The segfault occurs on this line:
| dds_waitset_detach(ws->waitseth, x->client.sub->rdcondh); |
Through debugging with gdb, x->client.sub comes up as inaccessible memory, I've also been able to confirm that the client is destroyed just before the segfault occurs.
Application details
We are using a rclcpp multithreaded executor and creating clients on a thread that is not managed by the executor. The client is also being constructed with the default callback group (which I believe is a mutually exclusive callback group). There are a lot of entities being added onto the wait set, and not just service clients.
My Theory
I believe I'm seeing a race condition between different places where we are detaching or reattaching entities in the wait set, depending on when rclcpp destroys the client.
rclcpp's memory strategy concept is used to make sure that different dds entities at the rclcpp layer (so clients, topic publishers/subsribers, etc.) only really ensures that these entities stay alive while rmw_wait is called. Since these entities are are shared pointers at this layer, and the memory strategy only temporarily takes shared ownership via weak pointers when calling rmw_wait, there are two places the client can be destroyed:
- when the executor clears and recollects entities just before rmw_wait
- Or in whichever thread owns the shared pointer returned by
create_client.
In the first case, no segfault should occur, the client/entity is being destroyed explicitly while rmw_wait is not being invoked (the multithreaded executor holds a mutex lock to ensure this). However the second case could occur at any time.
Ultimately, this race condition is really rare, and I think this segfault only occurs under the following series of events in the rmw layer (under the previously stated conditions in the rclcpp layer):
Thread 1: rmw_wait invoked, wait set is marked as "inuse" (code)
Thread 2: client destruction started, globally cached waitsets are detached (except for the one that is "inuse", i.e. the wait set being used by thread 1) (code)
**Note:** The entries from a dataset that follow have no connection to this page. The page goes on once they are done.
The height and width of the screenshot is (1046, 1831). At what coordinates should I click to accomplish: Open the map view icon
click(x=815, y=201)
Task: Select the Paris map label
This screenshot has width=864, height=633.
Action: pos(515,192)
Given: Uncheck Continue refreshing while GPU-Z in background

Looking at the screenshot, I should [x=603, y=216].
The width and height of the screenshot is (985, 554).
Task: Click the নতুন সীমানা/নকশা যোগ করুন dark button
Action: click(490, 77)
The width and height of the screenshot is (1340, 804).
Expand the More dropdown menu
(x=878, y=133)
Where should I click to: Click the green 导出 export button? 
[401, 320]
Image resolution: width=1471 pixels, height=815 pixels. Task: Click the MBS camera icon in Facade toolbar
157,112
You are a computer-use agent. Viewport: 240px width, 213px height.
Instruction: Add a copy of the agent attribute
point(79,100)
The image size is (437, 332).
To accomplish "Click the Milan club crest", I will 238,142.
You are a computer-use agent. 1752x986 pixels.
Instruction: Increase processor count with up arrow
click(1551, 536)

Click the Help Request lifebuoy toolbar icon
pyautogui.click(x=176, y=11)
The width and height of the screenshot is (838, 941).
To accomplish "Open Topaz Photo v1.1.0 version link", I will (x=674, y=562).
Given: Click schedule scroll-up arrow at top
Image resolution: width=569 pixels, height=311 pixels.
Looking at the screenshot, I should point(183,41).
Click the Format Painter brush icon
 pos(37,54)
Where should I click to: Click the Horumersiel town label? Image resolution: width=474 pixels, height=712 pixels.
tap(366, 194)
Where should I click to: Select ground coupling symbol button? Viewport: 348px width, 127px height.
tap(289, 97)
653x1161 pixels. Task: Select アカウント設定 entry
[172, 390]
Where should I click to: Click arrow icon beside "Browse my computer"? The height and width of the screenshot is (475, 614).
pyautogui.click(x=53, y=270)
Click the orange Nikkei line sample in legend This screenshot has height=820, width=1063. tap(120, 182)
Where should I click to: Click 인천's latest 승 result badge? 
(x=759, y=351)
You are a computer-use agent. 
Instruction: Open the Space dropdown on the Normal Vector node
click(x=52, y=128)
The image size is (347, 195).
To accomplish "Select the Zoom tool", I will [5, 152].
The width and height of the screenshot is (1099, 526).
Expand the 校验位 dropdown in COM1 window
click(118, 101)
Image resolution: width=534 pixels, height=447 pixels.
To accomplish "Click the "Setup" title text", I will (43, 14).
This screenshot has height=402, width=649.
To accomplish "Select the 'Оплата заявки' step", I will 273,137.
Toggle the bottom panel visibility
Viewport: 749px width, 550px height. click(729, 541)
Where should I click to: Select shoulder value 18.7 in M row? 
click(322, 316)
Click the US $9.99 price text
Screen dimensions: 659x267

Thread 2: client handle is deleted (code)
Thread 1: rmw_wait reattaches entities due to the wait set's cache being outdated, detaching the old cached entities (including the just deleted one, causing the segfault) (code)
Additional information
Attempted fixes
The waitset has a mutex protecting the inuse varaible. Instead of skipping the "inuse" waitset when cleaning waitset caches I attempted to block on this waitset until it was no longer in use. This caused a deadlock for me unfortunately.
I also tried to get rid of the case where the client is destroyed in a separate thread by holding the shared pointer for longer in the memory strategy, but this is difficult to do without causing a memory leak: If done wrong, the shared pointers can be held forever and the clients will never be freed.